A senti bufar irritada. Precisei me controlar para não rir, Jasper era como uma criança as vezes, estranhamente mais perigosa que uma, mas ainda uma criança. Altharys me encarava, trocando o peso do corpo. Não deixaria que fizesse mal ao Aleen, e tive uma ideia.

– Meu mestre está ocupado, possivelmente não poderá atendê-lo por um tempo, meu senhor. Se é de extrema importância, talvez eu possa ajudá-lo com a tarefa.

Seu lábio repuxou por um momento. Permaneci com o rosto igual. Saber o que ele precisava de Aleen me daria uma arma para afastá-lo do meu amigo. Tudo o que eu precisava era não agir com rapidez.

– Precisava que entregasse algo para mim. Transmita a mensagem.

"Você o pegou!"

– É para o Dama da Noite?

Pelo jeito como ele travou enquanto subia os degraus de volta a construção, eu sabia que estava certa. Fiz questão de o olhar da mesma maneira que naquele primeiro dia. Eu tinha novamente conquistado uma vitória sobre ele. Altharys desceu uma segunda vez, parando a minha frente.

– Acha que venceu? Pois se pensa que pode usar isso contra mim, está enganada. Já que quer tanto algo, porque não entrega você mesma? Não se meta no jogo de adultos, criança.

Sua voz não passava de um sussurro, deixando clara sua ameaça. Não me importava. Altharys me lembrava o modo de agir da Kalena. Se eu queria garantir a paz de Aleen, deveria então fingir que aquilo surtiu um efeito.

"Um predador está mais vulnerável quando está caçando."

"Isso se aplica a você também, tome cuidado."

"Eu tenho dois pares de olhos a mais que qualquer um, posso prosseguir."

Ashen rosnou contrariado, mas era verdade. Fingi um olhar preocupado, relutante, o que fez Altharys sorrir. Retirando um pequeno envelope do bolso interno de sua capa. Olhei para o pedaço de papel e lentamente o segurei. Hasim apertou mais forte a minha mão. Puxei, mas o mestre não o soltou.

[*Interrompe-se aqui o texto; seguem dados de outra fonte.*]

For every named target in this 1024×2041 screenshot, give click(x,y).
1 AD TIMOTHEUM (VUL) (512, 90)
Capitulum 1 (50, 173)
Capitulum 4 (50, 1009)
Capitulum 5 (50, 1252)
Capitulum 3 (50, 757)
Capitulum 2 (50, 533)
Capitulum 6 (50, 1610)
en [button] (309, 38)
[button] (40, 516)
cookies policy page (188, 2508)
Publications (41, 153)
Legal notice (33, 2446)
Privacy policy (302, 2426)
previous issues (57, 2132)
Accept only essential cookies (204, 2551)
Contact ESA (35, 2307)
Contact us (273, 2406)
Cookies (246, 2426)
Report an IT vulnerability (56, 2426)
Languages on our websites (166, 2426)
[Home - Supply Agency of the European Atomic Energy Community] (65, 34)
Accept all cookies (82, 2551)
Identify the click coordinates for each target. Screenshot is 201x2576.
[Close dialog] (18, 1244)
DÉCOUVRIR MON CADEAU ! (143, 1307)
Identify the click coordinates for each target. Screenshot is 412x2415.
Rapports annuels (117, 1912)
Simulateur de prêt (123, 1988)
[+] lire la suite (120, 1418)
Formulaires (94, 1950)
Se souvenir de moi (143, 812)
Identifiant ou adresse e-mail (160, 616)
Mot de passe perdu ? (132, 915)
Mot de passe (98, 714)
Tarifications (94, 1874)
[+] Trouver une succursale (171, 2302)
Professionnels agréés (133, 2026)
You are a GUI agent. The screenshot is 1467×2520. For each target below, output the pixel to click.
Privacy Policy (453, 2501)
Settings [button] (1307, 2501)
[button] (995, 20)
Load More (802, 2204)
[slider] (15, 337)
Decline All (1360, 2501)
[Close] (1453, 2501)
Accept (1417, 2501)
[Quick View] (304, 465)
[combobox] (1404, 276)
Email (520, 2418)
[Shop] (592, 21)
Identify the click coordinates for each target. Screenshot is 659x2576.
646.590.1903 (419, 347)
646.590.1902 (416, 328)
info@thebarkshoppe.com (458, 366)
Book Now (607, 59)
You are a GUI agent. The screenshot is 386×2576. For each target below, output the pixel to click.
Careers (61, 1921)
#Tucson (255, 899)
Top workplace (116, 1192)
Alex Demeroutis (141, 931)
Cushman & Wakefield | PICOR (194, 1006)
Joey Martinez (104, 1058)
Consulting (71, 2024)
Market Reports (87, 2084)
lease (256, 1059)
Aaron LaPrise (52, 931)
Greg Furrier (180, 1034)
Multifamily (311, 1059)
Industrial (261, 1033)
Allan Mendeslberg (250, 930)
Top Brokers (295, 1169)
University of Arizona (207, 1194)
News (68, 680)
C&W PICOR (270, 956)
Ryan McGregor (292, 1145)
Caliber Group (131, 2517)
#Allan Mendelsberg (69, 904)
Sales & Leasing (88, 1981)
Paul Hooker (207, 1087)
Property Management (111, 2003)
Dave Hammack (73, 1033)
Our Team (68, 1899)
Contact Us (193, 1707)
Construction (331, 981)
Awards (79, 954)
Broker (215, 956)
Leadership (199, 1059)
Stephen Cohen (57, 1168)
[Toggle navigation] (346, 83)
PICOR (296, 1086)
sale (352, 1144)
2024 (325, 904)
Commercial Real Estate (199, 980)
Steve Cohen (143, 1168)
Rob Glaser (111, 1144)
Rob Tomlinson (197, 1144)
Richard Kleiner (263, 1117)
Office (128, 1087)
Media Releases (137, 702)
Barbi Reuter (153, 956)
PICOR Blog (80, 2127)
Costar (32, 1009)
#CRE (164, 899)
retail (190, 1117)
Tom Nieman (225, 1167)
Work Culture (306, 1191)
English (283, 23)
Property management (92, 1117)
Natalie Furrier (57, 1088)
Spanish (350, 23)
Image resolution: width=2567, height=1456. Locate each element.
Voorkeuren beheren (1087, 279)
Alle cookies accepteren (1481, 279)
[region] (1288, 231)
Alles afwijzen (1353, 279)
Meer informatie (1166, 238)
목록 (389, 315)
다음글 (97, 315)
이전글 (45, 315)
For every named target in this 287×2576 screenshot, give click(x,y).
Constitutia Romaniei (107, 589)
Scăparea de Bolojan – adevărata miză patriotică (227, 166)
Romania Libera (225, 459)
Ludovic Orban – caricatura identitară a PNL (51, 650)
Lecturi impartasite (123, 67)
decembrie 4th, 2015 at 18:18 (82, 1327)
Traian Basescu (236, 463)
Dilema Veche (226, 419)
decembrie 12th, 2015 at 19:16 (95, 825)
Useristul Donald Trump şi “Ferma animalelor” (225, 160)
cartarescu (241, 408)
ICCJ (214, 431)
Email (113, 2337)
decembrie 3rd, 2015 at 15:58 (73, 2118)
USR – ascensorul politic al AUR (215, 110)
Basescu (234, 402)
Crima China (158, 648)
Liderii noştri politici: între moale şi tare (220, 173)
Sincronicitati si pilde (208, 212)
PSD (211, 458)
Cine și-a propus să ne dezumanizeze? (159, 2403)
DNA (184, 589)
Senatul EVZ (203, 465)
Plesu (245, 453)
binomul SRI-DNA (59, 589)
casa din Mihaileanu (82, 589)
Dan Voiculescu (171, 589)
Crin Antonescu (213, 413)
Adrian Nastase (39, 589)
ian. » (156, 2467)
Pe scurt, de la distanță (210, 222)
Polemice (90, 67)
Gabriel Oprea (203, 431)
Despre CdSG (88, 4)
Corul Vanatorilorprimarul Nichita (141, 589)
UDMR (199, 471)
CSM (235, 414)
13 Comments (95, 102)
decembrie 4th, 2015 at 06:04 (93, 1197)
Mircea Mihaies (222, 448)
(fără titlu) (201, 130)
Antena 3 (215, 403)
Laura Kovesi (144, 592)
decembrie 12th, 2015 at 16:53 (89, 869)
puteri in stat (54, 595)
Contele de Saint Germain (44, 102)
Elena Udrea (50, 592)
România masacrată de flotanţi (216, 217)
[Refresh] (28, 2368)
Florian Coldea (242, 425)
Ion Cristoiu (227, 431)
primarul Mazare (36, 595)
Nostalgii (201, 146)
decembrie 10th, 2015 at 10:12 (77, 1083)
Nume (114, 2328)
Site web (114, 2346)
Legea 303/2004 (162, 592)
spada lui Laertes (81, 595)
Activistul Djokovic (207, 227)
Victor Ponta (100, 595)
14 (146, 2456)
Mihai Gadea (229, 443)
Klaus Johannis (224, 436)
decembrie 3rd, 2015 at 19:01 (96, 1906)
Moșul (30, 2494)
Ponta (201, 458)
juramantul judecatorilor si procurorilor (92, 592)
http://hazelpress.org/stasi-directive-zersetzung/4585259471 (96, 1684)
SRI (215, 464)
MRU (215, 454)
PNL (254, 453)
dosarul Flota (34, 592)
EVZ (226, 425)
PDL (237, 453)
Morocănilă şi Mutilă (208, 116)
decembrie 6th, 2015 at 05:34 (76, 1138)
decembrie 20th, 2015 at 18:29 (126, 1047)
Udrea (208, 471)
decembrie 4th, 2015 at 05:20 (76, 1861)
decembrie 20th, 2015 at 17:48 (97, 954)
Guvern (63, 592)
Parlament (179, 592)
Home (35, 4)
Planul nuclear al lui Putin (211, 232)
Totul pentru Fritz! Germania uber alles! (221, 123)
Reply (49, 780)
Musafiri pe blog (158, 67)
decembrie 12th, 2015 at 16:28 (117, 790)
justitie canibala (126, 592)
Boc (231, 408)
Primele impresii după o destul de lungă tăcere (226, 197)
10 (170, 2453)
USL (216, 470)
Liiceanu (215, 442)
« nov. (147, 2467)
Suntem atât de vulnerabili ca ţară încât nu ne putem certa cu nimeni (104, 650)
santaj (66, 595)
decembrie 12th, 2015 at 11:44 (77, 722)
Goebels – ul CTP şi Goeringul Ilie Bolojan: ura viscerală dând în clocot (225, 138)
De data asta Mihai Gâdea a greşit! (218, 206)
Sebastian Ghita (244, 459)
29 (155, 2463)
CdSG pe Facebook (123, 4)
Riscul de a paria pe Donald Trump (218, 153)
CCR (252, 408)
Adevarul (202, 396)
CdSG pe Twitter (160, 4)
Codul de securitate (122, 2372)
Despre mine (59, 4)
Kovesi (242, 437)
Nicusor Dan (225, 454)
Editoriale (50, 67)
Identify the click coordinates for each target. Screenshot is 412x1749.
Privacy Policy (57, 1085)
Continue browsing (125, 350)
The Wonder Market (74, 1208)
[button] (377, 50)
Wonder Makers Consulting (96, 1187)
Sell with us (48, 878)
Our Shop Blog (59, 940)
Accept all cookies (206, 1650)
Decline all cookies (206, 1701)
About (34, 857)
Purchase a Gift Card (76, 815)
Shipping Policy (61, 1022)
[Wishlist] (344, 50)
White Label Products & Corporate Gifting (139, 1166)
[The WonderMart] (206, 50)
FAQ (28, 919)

– Entregue isso diretamente nas mãos de Faya, e espere a resposta, se conseguir.

Olhei bem dentro dos olhos dele, encontrando a diversão que ele sentia. Não vou negar que realmente senti um pouco de medo, mas não ia voltar atrás. Eu protegeria Aleen e decidi que, talvez, já estivesse na hora de contar ao meu mestre a verdade.